Given that on an electric motorcycle the battery accounts for a larger proportion of the raw materials by weight, it will take even more miles before an electric bike’s overall emissions drop below the lifetime output of a petrol bike.
And there’s the sticking point. Battery cars make sense on the basis that the average car will cover 15,000km per year and last 12 years – giving a lifetime mileage of 180,000km. Given the smaller distances that motorcycles tend to cover, and that the electric bike break-even point may be north of the 70,000km needed for a small electric car to overhaul a petrol one, it’s far from clear that electric bikes are the true green option.
Electric will win in the end
While there are endless arguments for and against the switch to electric vehicles, a 196-year-old scientific theory means they will win the day.

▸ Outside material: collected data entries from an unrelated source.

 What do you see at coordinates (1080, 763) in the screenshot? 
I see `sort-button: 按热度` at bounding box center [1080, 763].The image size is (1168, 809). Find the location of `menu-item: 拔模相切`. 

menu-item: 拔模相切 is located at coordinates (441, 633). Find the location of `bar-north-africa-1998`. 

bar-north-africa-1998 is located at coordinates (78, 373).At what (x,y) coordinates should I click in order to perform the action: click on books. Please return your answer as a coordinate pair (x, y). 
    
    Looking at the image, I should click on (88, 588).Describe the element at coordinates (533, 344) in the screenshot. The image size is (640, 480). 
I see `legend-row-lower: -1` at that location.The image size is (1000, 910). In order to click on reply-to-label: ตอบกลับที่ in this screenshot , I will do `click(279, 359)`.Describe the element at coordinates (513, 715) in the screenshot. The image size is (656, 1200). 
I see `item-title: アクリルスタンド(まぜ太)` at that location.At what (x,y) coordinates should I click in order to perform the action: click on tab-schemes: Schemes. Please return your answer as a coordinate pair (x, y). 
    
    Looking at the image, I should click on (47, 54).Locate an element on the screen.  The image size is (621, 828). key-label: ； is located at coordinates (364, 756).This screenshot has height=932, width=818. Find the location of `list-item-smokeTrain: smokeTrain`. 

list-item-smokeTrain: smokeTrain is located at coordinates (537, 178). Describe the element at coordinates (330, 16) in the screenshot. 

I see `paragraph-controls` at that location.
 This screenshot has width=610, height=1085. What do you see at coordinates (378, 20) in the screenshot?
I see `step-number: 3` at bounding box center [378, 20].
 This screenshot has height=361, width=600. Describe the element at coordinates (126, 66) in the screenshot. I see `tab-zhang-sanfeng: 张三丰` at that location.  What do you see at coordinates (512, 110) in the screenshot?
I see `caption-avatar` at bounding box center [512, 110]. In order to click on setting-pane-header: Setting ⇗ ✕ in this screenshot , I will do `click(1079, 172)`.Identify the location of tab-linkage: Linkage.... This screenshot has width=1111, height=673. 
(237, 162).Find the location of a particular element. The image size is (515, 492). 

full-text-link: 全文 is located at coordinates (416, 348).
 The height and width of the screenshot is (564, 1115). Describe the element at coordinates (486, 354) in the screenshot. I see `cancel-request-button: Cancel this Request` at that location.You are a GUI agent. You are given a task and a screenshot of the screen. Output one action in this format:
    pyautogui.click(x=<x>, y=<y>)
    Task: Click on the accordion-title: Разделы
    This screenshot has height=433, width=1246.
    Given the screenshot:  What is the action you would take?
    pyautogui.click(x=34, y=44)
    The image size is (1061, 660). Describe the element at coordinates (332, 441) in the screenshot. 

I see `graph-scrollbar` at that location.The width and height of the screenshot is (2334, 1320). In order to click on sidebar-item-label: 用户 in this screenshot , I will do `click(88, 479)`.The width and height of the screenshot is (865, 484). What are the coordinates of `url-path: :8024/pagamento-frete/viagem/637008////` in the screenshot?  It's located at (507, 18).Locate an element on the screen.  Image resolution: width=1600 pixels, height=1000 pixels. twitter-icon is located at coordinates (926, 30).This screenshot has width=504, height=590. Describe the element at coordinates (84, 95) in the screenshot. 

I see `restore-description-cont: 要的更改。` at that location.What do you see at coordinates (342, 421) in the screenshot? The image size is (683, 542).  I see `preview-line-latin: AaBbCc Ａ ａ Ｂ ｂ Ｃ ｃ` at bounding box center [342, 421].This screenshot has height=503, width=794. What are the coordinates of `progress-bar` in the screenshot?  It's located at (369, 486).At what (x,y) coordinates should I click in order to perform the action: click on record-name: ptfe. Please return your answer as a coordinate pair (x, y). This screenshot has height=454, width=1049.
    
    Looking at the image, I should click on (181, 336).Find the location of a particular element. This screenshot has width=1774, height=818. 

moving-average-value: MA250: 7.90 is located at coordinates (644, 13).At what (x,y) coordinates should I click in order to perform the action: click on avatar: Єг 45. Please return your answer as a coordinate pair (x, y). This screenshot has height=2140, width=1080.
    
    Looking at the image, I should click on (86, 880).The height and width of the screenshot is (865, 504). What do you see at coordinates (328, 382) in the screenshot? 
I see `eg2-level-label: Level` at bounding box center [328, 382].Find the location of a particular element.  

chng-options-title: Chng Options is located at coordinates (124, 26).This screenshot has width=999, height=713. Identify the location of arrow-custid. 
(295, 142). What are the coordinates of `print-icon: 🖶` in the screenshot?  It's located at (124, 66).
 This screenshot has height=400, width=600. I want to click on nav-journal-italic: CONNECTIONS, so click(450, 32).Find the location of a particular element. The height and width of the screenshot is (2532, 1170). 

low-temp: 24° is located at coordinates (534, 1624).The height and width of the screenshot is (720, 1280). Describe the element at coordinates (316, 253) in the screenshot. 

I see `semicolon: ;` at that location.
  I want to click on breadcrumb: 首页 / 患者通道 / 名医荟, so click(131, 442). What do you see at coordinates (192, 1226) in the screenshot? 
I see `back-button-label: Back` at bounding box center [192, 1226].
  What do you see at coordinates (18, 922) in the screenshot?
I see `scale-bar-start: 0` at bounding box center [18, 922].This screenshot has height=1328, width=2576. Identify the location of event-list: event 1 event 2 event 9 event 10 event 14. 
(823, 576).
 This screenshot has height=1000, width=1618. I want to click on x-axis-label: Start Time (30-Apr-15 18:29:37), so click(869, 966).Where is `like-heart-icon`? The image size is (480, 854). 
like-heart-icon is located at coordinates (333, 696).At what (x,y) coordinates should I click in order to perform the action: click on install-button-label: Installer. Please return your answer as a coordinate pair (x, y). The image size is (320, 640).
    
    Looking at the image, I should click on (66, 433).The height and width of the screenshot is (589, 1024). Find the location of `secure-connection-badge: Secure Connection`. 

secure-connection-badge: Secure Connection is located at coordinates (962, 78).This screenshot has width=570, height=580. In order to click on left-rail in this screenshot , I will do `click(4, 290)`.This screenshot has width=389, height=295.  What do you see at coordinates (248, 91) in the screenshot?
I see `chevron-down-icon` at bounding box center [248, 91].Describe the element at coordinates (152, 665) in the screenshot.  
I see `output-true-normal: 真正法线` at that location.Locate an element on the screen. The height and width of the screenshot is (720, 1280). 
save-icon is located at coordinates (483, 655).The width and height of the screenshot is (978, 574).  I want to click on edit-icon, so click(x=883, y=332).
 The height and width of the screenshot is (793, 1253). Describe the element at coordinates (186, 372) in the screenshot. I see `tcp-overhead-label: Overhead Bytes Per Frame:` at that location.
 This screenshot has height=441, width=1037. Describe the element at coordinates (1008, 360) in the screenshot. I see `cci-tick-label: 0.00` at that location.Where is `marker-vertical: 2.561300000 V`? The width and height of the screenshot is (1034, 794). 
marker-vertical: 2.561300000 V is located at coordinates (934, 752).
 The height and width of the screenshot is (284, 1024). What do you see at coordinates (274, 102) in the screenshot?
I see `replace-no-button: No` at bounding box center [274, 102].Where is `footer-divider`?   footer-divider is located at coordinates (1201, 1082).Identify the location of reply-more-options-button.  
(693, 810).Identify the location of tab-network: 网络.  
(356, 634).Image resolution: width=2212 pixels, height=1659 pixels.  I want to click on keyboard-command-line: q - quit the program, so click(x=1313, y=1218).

Putting aside variables like how electricity is produced, the emissions from battery production and losses in storage and charging, electric motors have an advantage because they’re not heat engines and as such they’re not subject to ‘Carnot’s rule’.
Established by French physicist Sadi Carnot in 1824, the rule shows that a heat engine (anything that converts thermal energy to mechanical energy) has a maximum efficiency that can’t be exceeded. For petrol engines, Carnot’s rule puts that maximum at about 70%.
Even the most advanced petrol engines manage around 50% , but electric motors aren’t limited by Carnot’s rule. That means they can operate with efficiency levels of 95% or more. As improvements are made in reducing emissions from battery production, the pendulum will inevitably swing in favour of electric even bikes.